When you first look at it, the Callan Periodic Table of Investment Returns looks very similar to the periodic table of elements that you may have memorized in high school.

But this simple chart, started in 1999 by Jay Kloepfer, contains crucial investment information that can help make you a better investor. It ranks how various asset classes performed each year (from best to worst) and can also help teach you three vital lessons.

Chart of investment returns by year and asset class.

Image source: Callan. Used by permission.

1. What goes up must come down, so make sure you rebalance

Investments that have been at the top of this performance chart in recent years can do a lot worse in subsequent years, and investments that have been out of favor can quickly rise and do very well.
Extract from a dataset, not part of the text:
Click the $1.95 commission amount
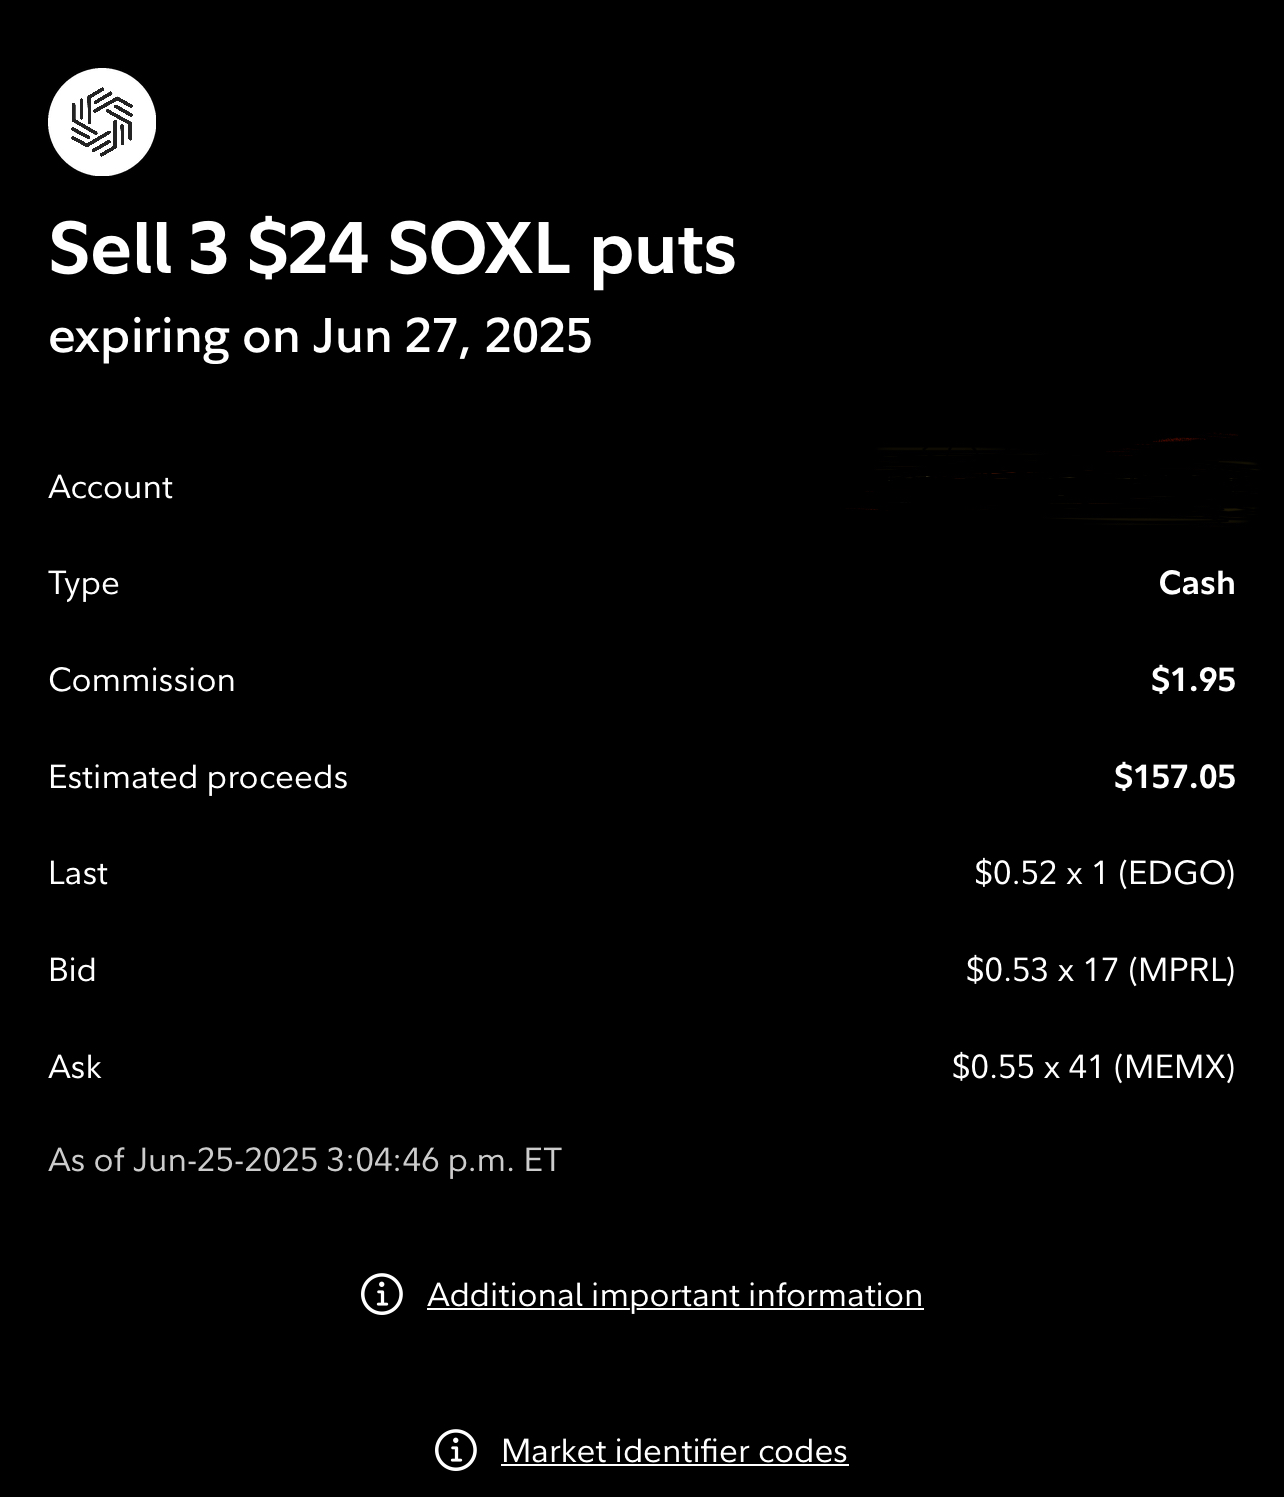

From 2003 to 2007, emerging markets consistently held one of the top two performance spots but that drastically changed in 2008. When the markets crashed, this asset class lost 53.33% of its value.

If you had owned emerging markets stocks or funds at this time, this huge loss may have made you sell out of the investment. But if you had, you would've missed its rebound in 2009 when it earned 78.51%. U.S. fixed income was among one of the worst-performing asset classes from 2003 to 2007, but in 2008 it became a safe haven for investors wary of the stock market and emerged as the top-performing asset class.

This is why rebalancing your portfolio is so important. For example, if you had rebalanced your investments at the end of each year, you would've sold off a portion of your best performers (which would've included emerging markets) and purchased U.S. fixed income (one of the worst performers) in 2008. This would've potentially reduced your losses. Similarly, in 2009, you would've sold U.S. fixed income and repurchased emerging markets, positioning you for its recovery. 

2. The stock market has always come back, so stay invested

When you're in the middle of a bear market and watching your account balances decline, it can feel like it will go on forever. With no end in sight, you might even throw in the towel and call it quits on investing. But if this chart teaches you anything, it's that the stock market has always rebounded, and that time in the market is more important than timing the markets.

Over the last 20 years, the stock market took a hit from 2000 to 2002 and again in 2008. If you had invested only in large-cap stocks in the early 2000s, you would've seen your account balances decrease by 43.19% over this three-year period, and 37% in 2008 alone. In each of these time periods, if you had stayed invested, you would've regained all of your losses within four years. 

Losing money is scary, especially when your livelihood seems at stake. This fear can result in investors making emotional decisions that can cost them a lot of money. In 2008, if you had $100,000 invested into large-cap stocks and sold your investment, you would've realized a $37,000 loss. While the past is no guarantee of the future, seeing the trend of investments coming back from their losses can help keep you grounded and invested for the long term. 

3. You can't predict which asset class will do well, so diversify

Unless you can see into the future, you don't know which asset class will perform best each year. Stocks are riskier investments and you should get rewarded more on average for owning them, but that doesn't mean that they're always the best performers. From 2000 to 2002, large-cap stocks were one of the worst-performing asset classes. They were in the middle of the performance pack from 2005 through 2012, and among the top-performing asset classes from 2013 through 2017.

When you can't predict with certainty what will happen or when, diversifying and owning a little bit of everything can help. Diversification will ensure that you always own some top performers as well as some of the average-performing asset classes. It will also guarantee that in the event of a market crash, you will own some safer investments, like bonds or cash equivalents, that could help you hedge your losses. 

History doesn't exactly repeat itself, but you can gain knowledge from the past. When you apply what you've learned, you become a more informed investor. Using these three vital lessons from the Callan chart -- rebalancing, staying invested, and diversification -- you can set up your portfolio for future success.